WORK ORDER
Copy every entry exactly.

EXTRACTED INFORMATION
--
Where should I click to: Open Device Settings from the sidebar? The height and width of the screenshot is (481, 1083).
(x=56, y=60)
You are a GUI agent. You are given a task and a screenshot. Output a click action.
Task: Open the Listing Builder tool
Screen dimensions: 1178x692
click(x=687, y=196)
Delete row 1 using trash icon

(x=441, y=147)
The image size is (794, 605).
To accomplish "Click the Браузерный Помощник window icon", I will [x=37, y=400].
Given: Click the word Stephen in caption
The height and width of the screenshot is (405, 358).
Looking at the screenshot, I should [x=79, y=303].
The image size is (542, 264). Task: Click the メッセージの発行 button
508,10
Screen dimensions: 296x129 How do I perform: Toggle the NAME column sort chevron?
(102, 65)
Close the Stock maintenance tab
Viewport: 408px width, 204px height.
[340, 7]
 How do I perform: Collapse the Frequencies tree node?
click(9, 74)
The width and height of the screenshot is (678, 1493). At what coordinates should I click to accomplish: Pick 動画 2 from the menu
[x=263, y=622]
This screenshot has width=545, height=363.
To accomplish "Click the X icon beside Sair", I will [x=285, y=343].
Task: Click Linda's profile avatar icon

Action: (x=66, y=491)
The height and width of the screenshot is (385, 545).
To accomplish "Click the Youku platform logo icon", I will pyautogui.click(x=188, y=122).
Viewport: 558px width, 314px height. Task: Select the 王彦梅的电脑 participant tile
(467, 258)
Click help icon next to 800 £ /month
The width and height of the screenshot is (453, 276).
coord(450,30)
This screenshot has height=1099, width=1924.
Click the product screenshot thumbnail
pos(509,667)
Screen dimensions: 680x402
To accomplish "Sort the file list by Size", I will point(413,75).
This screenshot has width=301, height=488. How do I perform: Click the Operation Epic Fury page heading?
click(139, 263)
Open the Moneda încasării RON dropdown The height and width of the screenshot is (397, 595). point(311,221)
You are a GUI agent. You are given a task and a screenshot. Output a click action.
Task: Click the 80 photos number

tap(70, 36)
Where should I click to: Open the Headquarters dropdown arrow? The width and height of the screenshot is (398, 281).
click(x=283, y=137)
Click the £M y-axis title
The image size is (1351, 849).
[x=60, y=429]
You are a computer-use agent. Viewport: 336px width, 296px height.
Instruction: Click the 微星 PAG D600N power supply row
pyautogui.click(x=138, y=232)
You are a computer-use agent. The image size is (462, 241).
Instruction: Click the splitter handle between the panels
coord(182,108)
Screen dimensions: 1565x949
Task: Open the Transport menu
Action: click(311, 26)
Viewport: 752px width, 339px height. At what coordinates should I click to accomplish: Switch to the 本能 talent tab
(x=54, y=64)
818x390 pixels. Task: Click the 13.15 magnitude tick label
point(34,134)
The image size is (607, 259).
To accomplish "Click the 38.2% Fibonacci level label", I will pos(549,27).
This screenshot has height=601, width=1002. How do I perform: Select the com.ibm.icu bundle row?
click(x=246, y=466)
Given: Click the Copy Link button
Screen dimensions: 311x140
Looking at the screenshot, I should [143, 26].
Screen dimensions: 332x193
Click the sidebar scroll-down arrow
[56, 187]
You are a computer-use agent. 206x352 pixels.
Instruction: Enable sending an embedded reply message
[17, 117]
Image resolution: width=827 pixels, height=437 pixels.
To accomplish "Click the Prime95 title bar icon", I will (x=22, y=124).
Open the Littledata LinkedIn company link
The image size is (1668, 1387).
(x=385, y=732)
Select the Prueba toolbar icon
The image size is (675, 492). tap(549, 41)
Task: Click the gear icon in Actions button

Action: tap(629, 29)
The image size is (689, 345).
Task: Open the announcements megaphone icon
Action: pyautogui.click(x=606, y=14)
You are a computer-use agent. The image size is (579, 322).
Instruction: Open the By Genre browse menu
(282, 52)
--
SOLUTION TO THE PROBLEM
Where should I click to: Open Device Settings from the sidebar? The height and width of the screenshot is (481, 1083).
(x=56, y=60)
You are a GUI agent. You are given a task and a screenshot. Output a click action.
Task: Open the Listing Builder tool
Screen dimensions: 1178x692
click(x=687, y=196)
Delete row 1 using trash icon

(x=441, y=147)
The image size is (794, 605).
To accomplish "Click the Браузерный Помощник window icon", I will [x=37, y=400].
Given: Click the word Stephen in caption
The height and width of the screenshot is (405, 358).
Looking at the screenshot, I should [x=79, y=303].
The image size is (542, 264). Task: Click the メッセージの発行 button
508,10
Screen dimensions: 296x129 How do I perform: Toggle the NAME column sort chevron?
(102, 65)
Close the Stock maintenance tab
Viewport: 408px width, 204px height.
[340, 7]
 How do I perform: Collapse the Frequencies tree node?
click(9, 74)
The width and height of the screenshot is (678, 1493). At what coordinates should I click to accomplish: Pick 動画 2 from the menu
[x=263, y=622]
This screenshot has width=545, height=363.
To accomplish "Click the X icon beside Sair", I will [x=285, y=343].
Task: Click Linda's profile avatar icon

Action: (x=66, y=491)
The height and width of the screenshot is (385, 545).
To accomplish "Click the Youku platform logo icon", I will pyautogui.click(x=188, y=122).
Viewport: 558px width, 314px height. Task: Select the 王彦梅的电脑 participant tile
(467, 258)
Click help icon next to 800 £ /month
The width and height of the screenshot is (453, 276).
coord(450,30)
This screenshot has height=1099, width=1924.
Click the product screenshot thumbnail
pos(509,667)
Screen dimensions: 680x402
To accomplish "Sort the file list by Size", I will point(413,75).
This screenshot has width=301, height=488. How do I perform: Click the Operation Epic Fury page heading?
click(139, 263)
Open the Moneda încasării RON dropdown The height and width of the screenshot is (397, 595). point(311,221)
You are a GUI agent. You are given a task and a screenshot. Output a click action.
Task: Click the 80 photos number

tap(70, 36)
Where should I click to: Open the Headquarters dropdown arrow? The width and height of the screenshot is (398, 281).
click(x=283, y=137)
Click the £M y-axis title
The image size is (1351, 849).
[x=60, y=429]
You are a computer-use agent. Viewport: 336px width, 296px height.
Instruction: Click the 微星 PAG D600N power supply row
pyautogui.click(x=138, y=232)
You are a computer-use agent. The image size is (462, 241).
Instruction: Click the splitter handle between the panels
coord(182,108)
Screen dimensions: 1565x949
Task: Open the Transport menu
Action: click(311, 26)
Viewport: 752px width, 339px height. At what coordinates should I click to accomplish: Switch to the 本能 talent tab
(x=54, y=64)
818x390 pixels. Task: Click the 13.15 magnitude tick label
point(34,134)
The image size is (607, 259).
To accomplish "Click the 38.2% Fibonacci level label", I will pos(549,27).
This screenshot has height=601, width=1002. How do I perform: Select the com.ibm.icu bundle row?
click(x=246, y=466)
Given: Click the Copy Link button
Screen dimensions: 311x140
Looking at the screenshot, I should [143, 26].
Screen dimensions: 332x193
Click the sidebar scroll-down arrow
[56, 187]
You are a computer-use agent. 206x352 pixels.
Instruction: Enable sending an embedded reply message
[17, 117]
Image resolution: width=827 pixels, height=437 pixels.
To accomplish "Click the Prime95 title bar icon", I will (x=22, y=124).
Open the Littledata LinkedIn company link
The image size is (1668, 1387).
(x=385, y=732)
Select the Prueba toolbar icon
The image size is (675, 492). tap(549, 41)
Task: Click the gear icon in Actions button

Action: tap(629, 29)
The image size is (689, 345).
Task: Open the announcements megaphone icon
Action: pyautogui.click(x=606, y=14)
You are a computer-use agent. The image size is (579, 322).
Instruction: Open the By Genre browse menu
(282, 52)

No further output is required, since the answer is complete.